Rotor Walks and Markov Chains

TL;DR

This paper studies rotor walks, a deterministic analogue of random walks, showing they closely mimic the probabilistic behavior with stronger concentration results on hitting times and frequencies.

Contribution

It extends rotor walk analysis to Markov chains, proving concentration of key quantities and demonstrating they outperform repeated random walk simulations in accuracy.

Findings

Normalized hitting frequencies concentrate around expected values.

Discrepancy after n runs is at most C/n, better than c/sqrt n.

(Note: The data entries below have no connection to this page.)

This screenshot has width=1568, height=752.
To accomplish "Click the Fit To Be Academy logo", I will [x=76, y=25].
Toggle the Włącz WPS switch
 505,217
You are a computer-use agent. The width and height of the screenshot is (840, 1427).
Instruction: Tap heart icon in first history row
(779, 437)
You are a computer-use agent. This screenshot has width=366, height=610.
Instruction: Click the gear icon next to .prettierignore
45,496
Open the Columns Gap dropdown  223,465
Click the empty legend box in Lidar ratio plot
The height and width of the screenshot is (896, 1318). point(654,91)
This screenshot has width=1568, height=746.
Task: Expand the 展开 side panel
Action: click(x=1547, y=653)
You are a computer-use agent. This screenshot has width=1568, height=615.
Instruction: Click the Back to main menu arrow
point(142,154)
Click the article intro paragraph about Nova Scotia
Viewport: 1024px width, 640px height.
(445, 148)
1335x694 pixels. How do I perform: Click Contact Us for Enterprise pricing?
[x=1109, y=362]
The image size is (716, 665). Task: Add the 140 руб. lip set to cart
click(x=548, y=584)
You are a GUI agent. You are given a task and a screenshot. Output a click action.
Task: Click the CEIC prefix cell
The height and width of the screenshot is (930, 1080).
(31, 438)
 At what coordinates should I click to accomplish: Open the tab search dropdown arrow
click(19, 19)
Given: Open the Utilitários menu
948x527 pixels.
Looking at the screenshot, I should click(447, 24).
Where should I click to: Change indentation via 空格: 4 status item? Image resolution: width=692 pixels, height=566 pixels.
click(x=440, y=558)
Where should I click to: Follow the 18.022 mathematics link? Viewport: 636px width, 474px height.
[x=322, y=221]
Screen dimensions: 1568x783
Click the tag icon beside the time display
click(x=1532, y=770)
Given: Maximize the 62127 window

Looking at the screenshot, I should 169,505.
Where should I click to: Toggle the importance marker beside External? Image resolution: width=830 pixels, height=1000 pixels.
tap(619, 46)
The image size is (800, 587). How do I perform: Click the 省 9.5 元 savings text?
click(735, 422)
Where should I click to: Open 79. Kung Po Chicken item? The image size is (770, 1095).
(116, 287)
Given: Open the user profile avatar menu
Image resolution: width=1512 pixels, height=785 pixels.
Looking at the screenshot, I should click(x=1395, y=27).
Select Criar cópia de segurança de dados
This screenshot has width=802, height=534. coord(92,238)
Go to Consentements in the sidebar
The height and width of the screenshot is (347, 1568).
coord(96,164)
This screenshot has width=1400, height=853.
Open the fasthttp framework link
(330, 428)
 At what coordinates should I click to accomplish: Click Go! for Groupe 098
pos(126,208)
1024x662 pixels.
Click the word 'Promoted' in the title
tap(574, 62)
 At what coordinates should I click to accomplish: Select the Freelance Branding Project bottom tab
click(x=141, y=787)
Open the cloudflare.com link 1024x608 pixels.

Rotor walks provide a deterministic alternative with strong probabilistic guarantees.

Abstract

The rotor walk is a derandomized version of the random walk on a graph. On successive visits to any given vertex, the walker is routed to each of the neighboring vertices in some fixed cyclic order, rather than to a random sequence of neighbors. The concept generalizes naturally to Markov chains on a countable state space. Subject to general conditions, we prove that many natural quantities associated with the rotor walk (including normalized hitting frequencies, hitting times and occupation frequencies) concentrate around their expected values for the random walk. Furthermore, the concentration is stronger than that associated with repeated runs of the random walk, with discrepancy at most C/n after n runs (for an explicit constant C), rather than c/sqrt n.